Text excerpt:

Posts Tagged ‘young adult novels’

Imagine a world where magicians aren’t just the hocus-pocus men with a cheap-looking cape who pulls colorful tissues from their pockets and coins from your ear at a 10-year-old’s birthday extravaganza. We’ve all dreamed it at some point in our lives, right? But what if a world filled with magic wasn’t as lovely as many of us like to imagine? In a bleak parallel world of The Bartimaeus Trilogy, magicians are the elite, power-hungry, and self-serving people who run the British government, suppressing the commoners (that would be you and me) by keeping them ignorant or, if that doesn’t work, by intimidation and brute force. Surveillance spheres reminiscent of Big Brother are set up about London allow the magicians to watch the commoners going about their lives constantly. The commoners aren’t the only ones the magicians suppress. In The Bartimaeus Trilogy, magic isn’t some obscure skill that allows a person to make something levitate or shot sparks from her fingertips; a magician’s power comes from the demon he summons into his world, enslaves, and forces to do his bidding. You may have read fantasy novels about magic before, but this series is unlike any other.

If magicians sound like terrible, unsympathetic beings, well, the author, Jonathan Stroud, won’t let readers off so easily. The first book of the series, entitled The Amulet of Samarkand, introduces us to Nathaniel, a 12-year-old apprentice magician trying to work his way through the cold system. Like all magicians, at a young age, he was separated from his parents and placed under the care of a full-fledged magician to cultivate those skills. Under the strict eye of his uncaring master, young Nathaniel was raised and studied the basics of magic. At last he is going to summon his first demon. That’s when his path collides with Simon Lovelace, a charismatic and established magician who cruelly and mercilessly humiliates the boy at a social gathering. Enraged by the mistreatment Lovelace inflicted on him and betrayed by his master who did not raise a hand to stop him, all in order to preserve his own image, Nathaniel plots revenge. Summoning Bartimaeus, a witting demon of power beyond the usual capabilities of a young apprentice, his first order is for the demon to steal a powerful magical item from Lovelace. With that one order, Nathaniel finds himself wrapped up in plots of murder, espionage, and rebellion.

Records supplied:

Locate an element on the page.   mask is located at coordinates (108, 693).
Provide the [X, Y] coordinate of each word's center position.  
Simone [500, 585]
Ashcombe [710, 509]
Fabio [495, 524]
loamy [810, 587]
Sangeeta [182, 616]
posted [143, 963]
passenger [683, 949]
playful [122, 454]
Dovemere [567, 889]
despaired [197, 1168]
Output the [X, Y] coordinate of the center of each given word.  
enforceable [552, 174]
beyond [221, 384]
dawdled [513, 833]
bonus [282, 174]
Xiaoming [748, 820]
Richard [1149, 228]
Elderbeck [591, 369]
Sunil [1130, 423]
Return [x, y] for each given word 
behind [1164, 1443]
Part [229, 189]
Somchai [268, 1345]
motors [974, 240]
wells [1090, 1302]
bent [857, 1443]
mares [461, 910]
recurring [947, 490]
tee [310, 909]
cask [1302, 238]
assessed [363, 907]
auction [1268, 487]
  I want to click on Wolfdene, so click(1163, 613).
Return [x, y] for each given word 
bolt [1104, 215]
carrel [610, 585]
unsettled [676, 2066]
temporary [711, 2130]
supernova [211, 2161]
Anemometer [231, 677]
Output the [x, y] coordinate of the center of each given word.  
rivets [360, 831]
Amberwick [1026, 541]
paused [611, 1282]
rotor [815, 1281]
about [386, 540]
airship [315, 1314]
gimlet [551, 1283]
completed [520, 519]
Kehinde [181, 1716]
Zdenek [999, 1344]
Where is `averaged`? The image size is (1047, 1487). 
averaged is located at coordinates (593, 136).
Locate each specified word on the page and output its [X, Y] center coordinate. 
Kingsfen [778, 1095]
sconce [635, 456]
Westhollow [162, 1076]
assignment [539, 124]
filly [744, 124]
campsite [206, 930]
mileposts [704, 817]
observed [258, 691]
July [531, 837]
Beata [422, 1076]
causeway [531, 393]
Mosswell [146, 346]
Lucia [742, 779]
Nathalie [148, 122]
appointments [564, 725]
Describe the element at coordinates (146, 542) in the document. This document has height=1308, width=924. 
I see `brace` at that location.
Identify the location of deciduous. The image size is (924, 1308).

What the exercise asks:
Translate into Spanish this sentence from the Bartimaeus Trilogy excerpt: "The commoners aren't the only ones the magicians suppress." Rely solely on the Bartimaeus Trilogy excerpt, without drawing on any other source.

The completed task:
Los plebeyos no son los únicos a quienes los magos oprimen.